§ **DOCUMENT SECTION**:
BEGIN

The IRS told Congress yesterday that two years of emails on Tax Exempt Organizations department manager Lois Lerner’s desktop were irretrievably lost due to a hard drive crash in 2011. As this is a technology blog, how could this event happen?
The Internal Revenue Service has 90,000 employees working in a complex financial-services organization. Like its private-sector counterparts, the IRS has a sophisticated Information Technology organization because the IRS mission is implementing the tax laws of the United States. The IRS is the epitome of a paper-pushing organization, and by 2011 paper-pushing was done by email.
1. The IRS first installed Microsoft’s enterprise email product, Exchange in the data center and Outlook on client desktops in 1998, about the same time as many Fortune 500 organizations. By 2011, the IRS had over a decade of operational experience.

END

§ **EXERCISE TASKS**:
• a. Reproduce the part of the IRS email text that opens with the words containing "The Internal Revenue" and closes with "of operational experience.".
• b. According to the IRS email text, in what year did the IRS first install Microsoft's Exchange and Outlook?

§ **SUPPLIED DATA**:
BEGIN

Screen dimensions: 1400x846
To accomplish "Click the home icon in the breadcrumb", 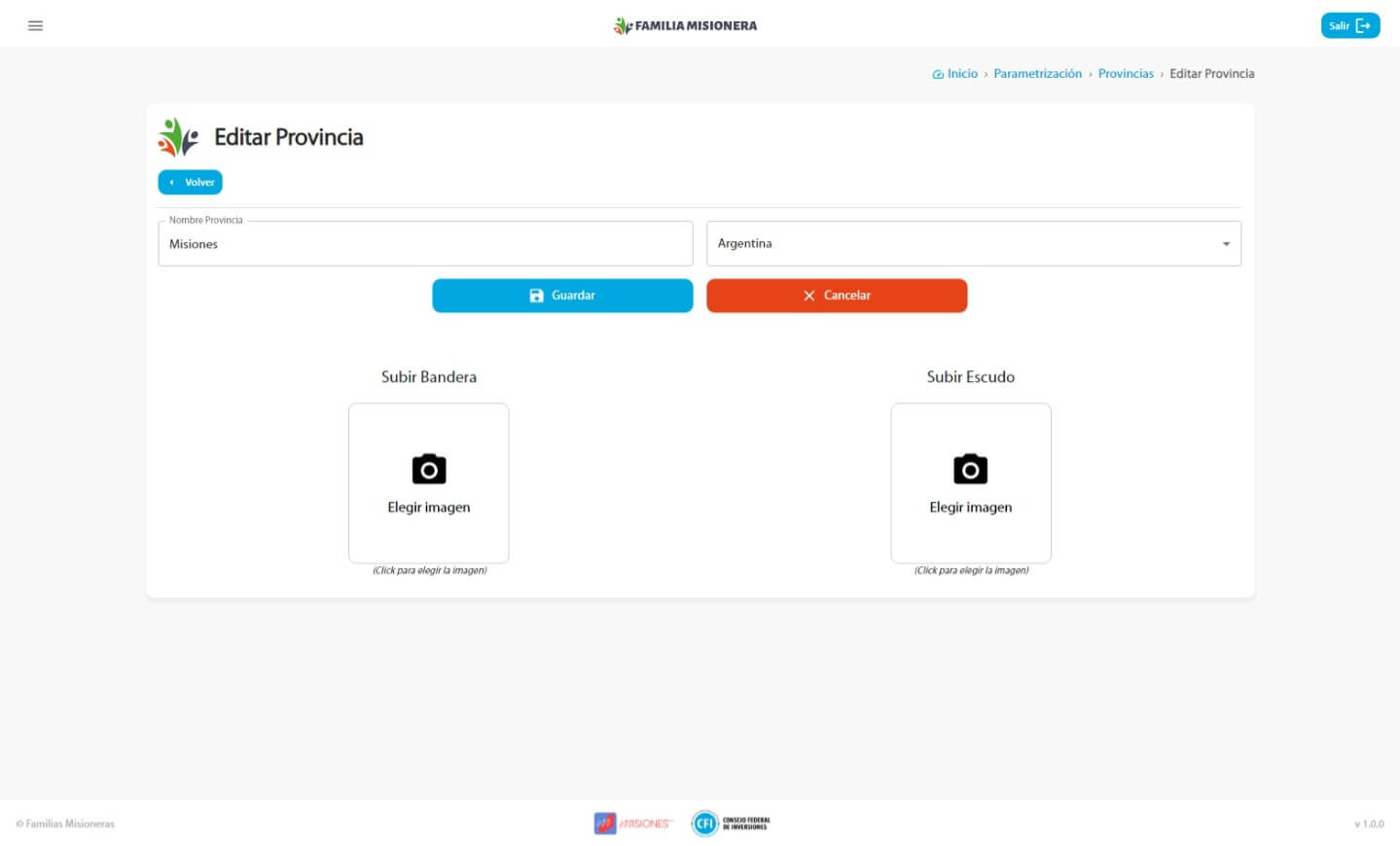I will (938, 74).
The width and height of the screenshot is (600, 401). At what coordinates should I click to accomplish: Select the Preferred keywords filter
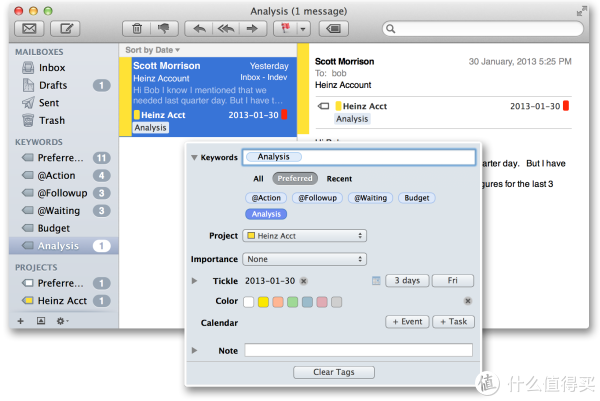coord(294,179)
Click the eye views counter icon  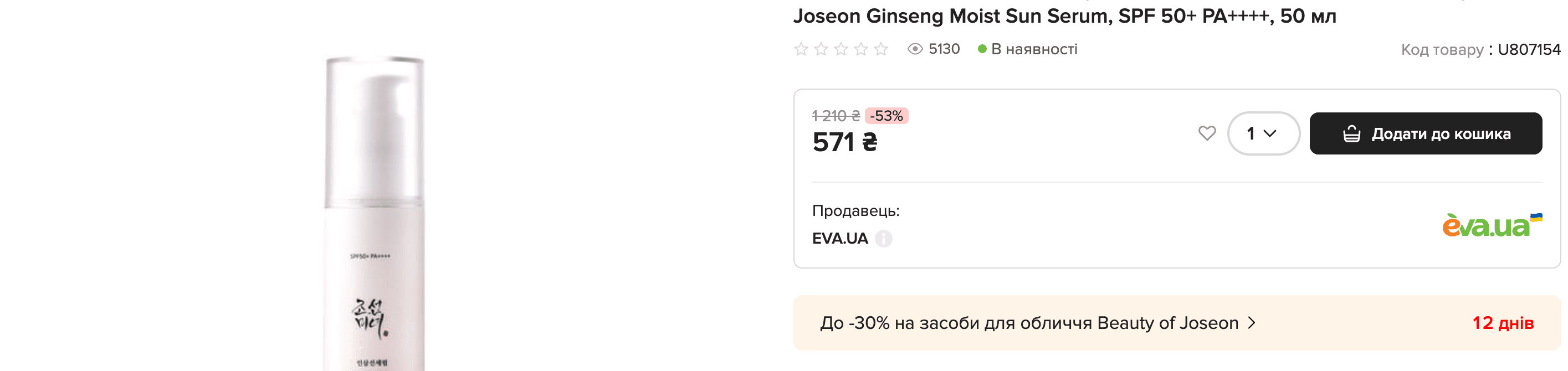point(915,49)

END

§ **TASK-BY-TASK RESULTS**:
• a.
The Internal Revenue Service has 90,000 employees working in a complex financial-services organization. Like its private-sector counterparts, the IRS has a sophisticated Information Technology organization because the IRS mission is implementing the tax laws of the United States. The IRS is the epitome of a paper-pushing organization, and by 2011 paper-pushing was done by email.
1. The IRS first installed Microsoft’s enterprise email product, Exchange in the data center and Outlook on client desktops in 1998, about the same time as many Fortune 500 organizations. By 2011, the IRS had over a decade of operational experience.

• b. 1998